Overexpression of lysosomal thiol-dependent proteases in many human tumours has been well documented [33], and these enzymes play an important role in tumour progression (e.g. metastasis and angiogenesis). A growing number of polymer conjugates are being designed for lysosomotropic delivery [34, 35] and cathepsin B-mediated drug release [1, 2]. The wide variation in early-phase Dox release from FC28068 (~200-fold) observed here illustrates the need to characterise tumour models around the basis for delivery to tumours and response of tumours to nanomedicines as part of evolving an optimal clinical strategy for their development.

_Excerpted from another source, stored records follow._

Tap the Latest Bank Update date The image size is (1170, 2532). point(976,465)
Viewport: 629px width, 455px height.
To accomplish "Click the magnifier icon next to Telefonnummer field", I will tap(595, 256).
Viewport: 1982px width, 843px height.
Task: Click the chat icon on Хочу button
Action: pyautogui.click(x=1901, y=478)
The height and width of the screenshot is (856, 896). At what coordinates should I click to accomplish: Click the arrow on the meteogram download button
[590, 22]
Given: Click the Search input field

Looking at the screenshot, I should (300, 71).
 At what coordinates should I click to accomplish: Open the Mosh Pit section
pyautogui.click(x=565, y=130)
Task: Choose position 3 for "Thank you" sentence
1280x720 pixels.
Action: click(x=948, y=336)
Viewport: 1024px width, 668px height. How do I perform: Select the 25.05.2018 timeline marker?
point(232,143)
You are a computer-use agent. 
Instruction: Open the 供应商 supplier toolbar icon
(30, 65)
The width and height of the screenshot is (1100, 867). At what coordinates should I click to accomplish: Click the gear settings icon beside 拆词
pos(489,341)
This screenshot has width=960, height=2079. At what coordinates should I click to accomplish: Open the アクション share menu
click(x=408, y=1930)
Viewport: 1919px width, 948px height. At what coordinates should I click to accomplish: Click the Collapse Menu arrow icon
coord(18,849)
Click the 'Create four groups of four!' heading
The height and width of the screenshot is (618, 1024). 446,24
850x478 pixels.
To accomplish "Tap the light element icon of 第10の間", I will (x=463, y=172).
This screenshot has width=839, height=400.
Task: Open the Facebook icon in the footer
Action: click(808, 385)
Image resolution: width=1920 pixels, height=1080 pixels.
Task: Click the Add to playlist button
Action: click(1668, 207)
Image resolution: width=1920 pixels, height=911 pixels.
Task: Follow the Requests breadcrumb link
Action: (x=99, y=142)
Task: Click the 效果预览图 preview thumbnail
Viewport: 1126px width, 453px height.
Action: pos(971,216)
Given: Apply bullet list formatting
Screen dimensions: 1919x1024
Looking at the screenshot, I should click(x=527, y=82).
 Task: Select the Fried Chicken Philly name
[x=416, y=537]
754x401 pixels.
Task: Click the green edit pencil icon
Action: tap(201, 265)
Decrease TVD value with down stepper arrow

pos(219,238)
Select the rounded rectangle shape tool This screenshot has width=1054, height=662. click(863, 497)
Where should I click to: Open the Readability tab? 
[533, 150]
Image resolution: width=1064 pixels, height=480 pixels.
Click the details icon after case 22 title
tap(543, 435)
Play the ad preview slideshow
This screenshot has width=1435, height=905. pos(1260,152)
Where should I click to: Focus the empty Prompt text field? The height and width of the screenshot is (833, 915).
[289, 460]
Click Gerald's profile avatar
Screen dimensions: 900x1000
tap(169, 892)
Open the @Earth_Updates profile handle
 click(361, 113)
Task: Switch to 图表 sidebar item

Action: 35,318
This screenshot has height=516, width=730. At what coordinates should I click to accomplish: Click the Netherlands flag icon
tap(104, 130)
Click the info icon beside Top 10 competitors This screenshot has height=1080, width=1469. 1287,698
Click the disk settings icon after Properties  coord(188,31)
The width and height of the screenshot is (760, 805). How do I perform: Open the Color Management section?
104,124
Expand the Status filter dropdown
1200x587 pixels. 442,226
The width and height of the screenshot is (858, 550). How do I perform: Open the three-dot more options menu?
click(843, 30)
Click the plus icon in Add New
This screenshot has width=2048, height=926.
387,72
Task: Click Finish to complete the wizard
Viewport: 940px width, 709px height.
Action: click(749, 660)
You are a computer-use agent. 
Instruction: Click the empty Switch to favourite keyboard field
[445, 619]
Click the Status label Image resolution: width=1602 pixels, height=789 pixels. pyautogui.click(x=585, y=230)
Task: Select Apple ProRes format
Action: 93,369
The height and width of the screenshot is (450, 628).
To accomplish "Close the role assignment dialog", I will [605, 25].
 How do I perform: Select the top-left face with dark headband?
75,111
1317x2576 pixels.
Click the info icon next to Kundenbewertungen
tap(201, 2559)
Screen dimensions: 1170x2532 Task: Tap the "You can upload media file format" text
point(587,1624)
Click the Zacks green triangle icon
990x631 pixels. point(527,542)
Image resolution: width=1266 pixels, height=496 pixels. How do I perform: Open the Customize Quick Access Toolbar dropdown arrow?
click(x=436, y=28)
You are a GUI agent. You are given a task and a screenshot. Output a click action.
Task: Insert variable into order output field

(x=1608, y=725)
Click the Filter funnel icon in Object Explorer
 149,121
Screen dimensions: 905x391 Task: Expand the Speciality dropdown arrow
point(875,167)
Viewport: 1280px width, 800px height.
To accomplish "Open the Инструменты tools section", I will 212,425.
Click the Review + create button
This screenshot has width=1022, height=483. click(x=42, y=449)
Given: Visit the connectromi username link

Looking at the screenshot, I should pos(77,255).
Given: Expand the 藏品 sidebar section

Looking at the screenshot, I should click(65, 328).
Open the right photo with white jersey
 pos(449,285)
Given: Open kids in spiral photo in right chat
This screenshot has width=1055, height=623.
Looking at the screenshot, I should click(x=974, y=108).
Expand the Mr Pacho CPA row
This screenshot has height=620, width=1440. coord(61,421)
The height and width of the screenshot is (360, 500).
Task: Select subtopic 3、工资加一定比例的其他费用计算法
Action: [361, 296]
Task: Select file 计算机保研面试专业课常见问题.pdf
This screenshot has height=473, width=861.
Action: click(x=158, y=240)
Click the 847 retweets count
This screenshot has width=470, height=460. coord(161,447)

For example, retrospective analysis of clinical data from PPX Phase III trials in advanced lung cancer patients [36] showed improved survival in female but not in male patients, and it has been postulated that patient oestradiol level might play a pivotal role as oestrogens are known to induce cathepsin B activity. Earlier studies involving FCE28068 in s.c. B16F10 tumours [15, 37] indicated an ~30 min time lag before Dox release began, supporting the hypothesis of drug release following endocytic internalisation [38]. However, it should be noted that other factors may play a role in controlling the rate of drug release: (i) rate of conjugate diffusion through the tumour interstitium [39], (ii) the rate of endocytic internalisation (endocytic gateways and intracellular trafficking pathways are often dysregulated in cancer [40]) and (iii) exposure to cathepsin B in the extracellular milieu. This complexity underlines the importance of functional tumour calibration in terms of drug release and also the future role of the real-time tumour imaging techniques that are emerging for quantitation of proteolysis per se [41] and polymer degradation [42].

Conclusions

The wide variation in passive targeting (% dose/g) and Dox liberation observed here (1 h) highlights the need to calibrate in vivo tumour models in respect of these parameters before they are used to define pharmacokinetics and/or antitumour activity of nanomedicines. This would provide more clinically relevant models for optimisation of lead candidates and benchmarking performance against anticancer nanomedicines already in routine clinical use [2]. Evans Blue is a useful tool for routine evaluation of passive targeting, and the 1 h time point enables comparison of different nanocarriers minimising complications arising due to different blood clearance rate, tumour efflux and intratumoural degradation of the probe over time. These observations also emphasise the potential to select patients for early clinical trial involving nanomedicine therapy that are most likely to respond, i.e. by use of clinical imaging to verify functional EPR [43], and monitoring of tumour biopsy samples for biomarkers relevant to activating conditions, e.g. in this case cathepsin B.